▶ Work to be completed
Arrange every line of the material below as a numbered list, leaving out the blank lines.

[A run of records]
▬▬▬▬▬▬
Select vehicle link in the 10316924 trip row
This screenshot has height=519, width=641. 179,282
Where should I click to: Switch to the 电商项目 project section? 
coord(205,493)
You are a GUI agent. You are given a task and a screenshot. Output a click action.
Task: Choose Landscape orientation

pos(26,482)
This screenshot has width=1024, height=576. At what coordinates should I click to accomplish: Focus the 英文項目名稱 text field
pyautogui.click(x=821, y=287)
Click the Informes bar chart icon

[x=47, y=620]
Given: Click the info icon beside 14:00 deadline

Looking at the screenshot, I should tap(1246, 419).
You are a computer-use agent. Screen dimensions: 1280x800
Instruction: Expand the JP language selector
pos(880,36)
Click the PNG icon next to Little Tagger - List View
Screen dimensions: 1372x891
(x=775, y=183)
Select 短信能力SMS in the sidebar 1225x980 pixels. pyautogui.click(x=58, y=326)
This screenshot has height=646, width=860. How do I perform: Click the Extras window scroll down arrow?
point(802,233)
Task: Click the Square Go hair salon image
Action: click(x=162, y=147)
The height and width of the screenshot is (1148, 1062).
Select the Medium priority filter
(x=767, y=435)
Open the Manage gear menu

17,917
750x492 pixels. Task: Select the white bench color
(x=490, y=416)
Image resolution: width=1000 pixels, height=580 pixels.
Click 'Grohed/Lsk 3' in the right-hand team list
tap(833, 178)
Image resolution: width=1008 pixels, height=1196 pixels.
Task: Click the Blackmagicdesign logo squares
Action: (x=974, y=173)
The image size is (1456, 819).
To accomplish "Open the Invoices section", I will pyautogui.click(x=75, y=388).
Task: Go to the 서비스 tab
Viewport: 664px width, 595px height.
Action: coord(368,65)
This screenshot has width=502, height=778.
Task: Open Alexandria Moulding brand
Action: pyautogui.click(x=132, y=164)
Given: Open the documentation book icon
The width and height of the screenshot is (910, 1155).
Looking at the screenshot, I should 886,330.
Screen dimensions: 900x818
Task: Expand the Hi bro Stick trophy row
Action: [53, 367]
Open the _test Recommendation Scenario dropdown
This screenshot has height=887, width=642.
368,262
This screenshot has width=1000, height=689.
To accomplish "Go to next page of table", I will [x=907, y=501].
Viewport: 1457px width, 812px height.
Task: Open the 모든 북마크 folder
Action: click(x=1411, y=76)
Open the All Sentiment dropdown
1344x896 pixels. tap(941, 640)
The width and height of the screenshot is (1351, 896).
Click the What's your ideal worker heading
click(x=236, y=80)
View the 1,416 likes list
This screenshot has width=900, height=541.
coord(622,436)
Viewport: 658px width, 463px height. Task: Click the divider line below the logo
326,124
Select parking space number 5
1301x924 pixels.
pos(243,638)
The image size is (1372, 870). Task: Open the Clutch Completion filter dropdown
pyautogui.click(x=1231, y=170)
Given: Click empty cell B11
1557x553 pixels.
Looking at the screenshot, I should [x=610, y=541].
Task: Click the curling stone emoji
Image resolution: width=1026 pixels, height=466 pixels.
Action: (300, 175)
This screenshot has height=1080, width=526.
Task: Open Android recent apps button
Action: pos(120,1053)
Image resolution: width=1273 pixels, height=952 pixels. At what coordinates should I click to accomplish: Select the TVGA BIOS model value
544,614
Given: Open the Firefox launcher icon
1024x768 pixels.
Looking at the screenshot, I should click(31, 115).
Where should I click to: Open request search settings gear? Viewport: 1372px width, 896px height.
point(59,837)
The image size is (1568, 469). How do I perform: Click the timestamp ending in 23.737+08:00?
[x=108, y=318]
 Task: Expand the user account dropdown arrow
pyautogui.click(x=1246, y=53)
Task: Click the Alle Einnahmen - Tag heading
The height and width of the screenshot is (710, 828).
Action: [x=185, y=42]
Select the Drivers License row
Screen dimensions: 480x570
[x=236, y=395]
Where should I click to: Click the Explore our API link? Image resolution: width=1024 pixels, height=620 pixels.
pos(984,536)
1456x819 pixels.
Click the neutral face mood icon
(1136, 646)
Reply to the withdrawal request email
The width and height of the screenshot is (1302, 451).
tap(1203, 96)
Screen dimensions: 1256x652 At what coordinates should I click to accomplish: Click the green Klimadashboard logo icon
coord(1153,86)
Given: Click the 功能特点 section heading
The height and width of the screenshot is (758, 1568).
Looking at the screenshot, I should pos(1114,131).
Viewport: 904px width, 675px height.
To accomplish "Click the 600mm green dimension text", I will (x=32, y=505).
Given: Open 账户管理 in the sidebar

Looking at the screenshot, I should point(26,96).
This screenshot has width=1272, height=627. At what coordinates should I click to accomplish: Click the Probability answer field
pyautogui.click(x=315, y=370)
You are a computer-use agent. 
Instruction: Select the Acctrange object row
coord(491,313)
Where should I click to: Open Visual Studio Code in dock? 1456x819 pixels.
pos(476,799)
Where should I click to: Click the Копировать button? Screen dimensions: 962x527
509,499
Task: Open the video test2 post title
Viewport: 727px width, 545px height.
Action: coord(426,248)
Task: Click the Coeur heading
▬▬▬▬▬▬
▶ Exercise answer
1. Select vehicle link in the 10316924 trip row
2. This screenshot has height=519, width=641. 179,282
3. Where should I click to: Switch to the 电商项目 project section? 
4. coord(205,493)
5. You are a GUI agent. You are given a task and a screenshot. Output a click action.
6. Task: Choose Landscape orientation
7. pos(26,482)
8. This screenshot has width=1024, height=576. At what coordinates should I click to accomplish: Focus the 英文項目名稱 text field
9. pyautogui.click(x=821, y=287)
10. Click the Informes bar chart icon
11. [x=47, y=620]
12. Given: Click the info icon beside 14:00 deadline
13. Looking at the screenshot, I should tap(1246, 419).
14. You are a computer-use agent. Screen dimensions: 1280x800
15. Instruction: Expand the JP language selector
16. pos(880,36)
17. Click the PNG icon next to Little Tagger - List View
18. Screen dimensions: 1372x891
19. (x=775, y=183)
20. Select 短信能力SMS in the sidebar 1225x980 pixels. pyautogui.click(x=58, y=326)
21. This screenshot has height=646, width=860. How do I perform: Click the Extras window scroll down arrow?
22. point(802,233)
23. Task: Click the Square Go hair salon image
24. Action: click(x=162, y=147)
25. The height and width of the screenshot is (1148, 1062).
26. Select the Medium priority filter
27. (x=767, y=435)
28. Open the Manage gear menu
29. 17,917
30. 750x492 pixels. Task: Select the white bench color
31. (x=490, y=416)
32. Image resolution: width=1000 pixels, height=580 pixels.
33. Click 'Grohed/Lsk 3' in the right-hand team list
34. tap(833, 178)
35. Image resolution: width=1008 pixels, height=1196 pixels.
36. Task: Click the Blackmagicdesign logo squares
37. Action: (x=974, y=173)
38. The image size is (1456, 819).
39. To accomplish "Open the Invoices section", I will pyautogui.click(x=75, y=388).
40. Task: Go to the 서비스 tab
41. Viewport: 664px width, 595px height.
42. Action: coord(368,65)
43. This screenshot has width=502, height=778.
44. Task: Open Alexandria Moulding brand
45. Action: pyautogui.click(x=132, y=164)
46. Given: Open the documentation book icon
47. The width and height of the screenshot is (910, 1155).
48. Looking at the screenshot, I should 886,330.
49. Screen dimensions: 900x818
50. Task: Expand the Hi bro Stick trophy row
51. Action: [53, 367]
52. Open the _test Recommendation Scenario dropdown
53. This screenshot has height=887, width=642.
54. 368,262
55. This screenshot has width=1000, height=689.
56. To accomplish "Go to next page of table", I will [x=907, y=501].
57. Viewport: 1457px width, 812px height.
58. Task: Open the 모든 북마크 folder
59. Action: click(x=1411, y=76)
60. Open the All Sentiment dropdown
61. 1344x896 pixels. tap(941, 640)
62. The width and height of the screenshot is (1351, 896).
63. Click the What's your ideal worker heading
64. click(x=236, y=80)
65. View the 1,416 likes list
66. This screenshot has width=900, height=541.
67. coord(622,436)
68. Viewport: 658px width, 463px height. Task: Click the divider line below the logo
69. 326,124
70. Select parking space number 5
71. 1301x924 pixels.
72. pos(243,638)
73. The image size is (1372, 870). Task: Open the Clutch Completion filter dropdown
74. pyautogui.click(x=1231, y=170)
75. Given: Click empty cell B11
76. 1557x553 pixels.
77. Looking at the screenshot, I should [x=610, y=541].
78. Task: Click the curling stone emoji
79. Image resolution: width=1026 pixels, height=466 pixels.
80. Action: (300, 175)
81. This screenshot has height=1080, width=526.
82. Task: Open Android recent apps button
83. Action: pos(120,1053)
84. Image resolution: width=1273 pixels, height=952 pixels. At what coordinates should I click to accomplish: Select the TVGA BIOS model value
85. 544,614
86. Given: Open the Firefox launcher icon
87. 1024x768 pixels.
88. Looking at the screenshot, I should click(31, 115).
89. Where should I click to: Open request search settings gear? Viewport: 1372px width, 896px height.
90. point(59,837)
91. The image size is (1568, 469). How do I perform: Click the timestamp ending in 23.737+08:00?
92. [x=108, y=318]
93.  Task: Expand the user account dropdown arrow
94. pyautogui.click(x=1246, y=53)
95. Task: Click the Alle Einnahmen - Tag heading
96. The height and width of the screenshot is (710, 828).
97. Action: [x=185, y=42]
98. Select the Drivers License row
99. Screen dimensions: 480x570
100. [x=236, y=395]
101. Where should I click to: Click the Explore our API link? Image resolution: width=1024 pixels, height=620 pixels.
102. pos(984,536)
103. 1456x819 pixels.
104. Click the neutral face mood icon
105. (1136, 646)
106. Reply to the withdrawal request email
107. The width and height of the screenshot is (1302, 451).
108. tap(1203, 96)
109. Screen dimensions: 1256x652 At what coordinates should I click to accomplish: Click the green Klimadashboard logo icon
110. coord(1153,86)
111. Given: Click the 功能特点 section heading
112. The height and width of the screenshot is (758, 1568).
113. Looking at the screenshot, I should pos(1114,131).
114. Viewport: 904px width, 675px height.
115. To accomplish "Click the 600mm green dimension text", I will (x=32, y=505).
116. Given: Open 账户管理 in the sidebar
117. Looking at the screenshot, I should point(26,96).
118. This screenshot has width=1272, height=627. At what coordinates should I click to accomplish: Click the Probability answer field
119. pyautogui.click(x=315, y=370)
120. You are a computer-use agent. 
121. Instruction: Select the Acctrange object row
122. coord(491,313)
123. Where should I click to: Open Visual Studio Code in dock? 1456x819 pixels.
124. pos(476,799)
125. Where should I click to: Click the Копировать button? Screen dimensions: 962x527
126. 509,499
127. Task: Open the video test2 post title
128. Viewport: 727px width, 545px height.
129. Action: coord(426,248)
130. Task: Click the Coeur heading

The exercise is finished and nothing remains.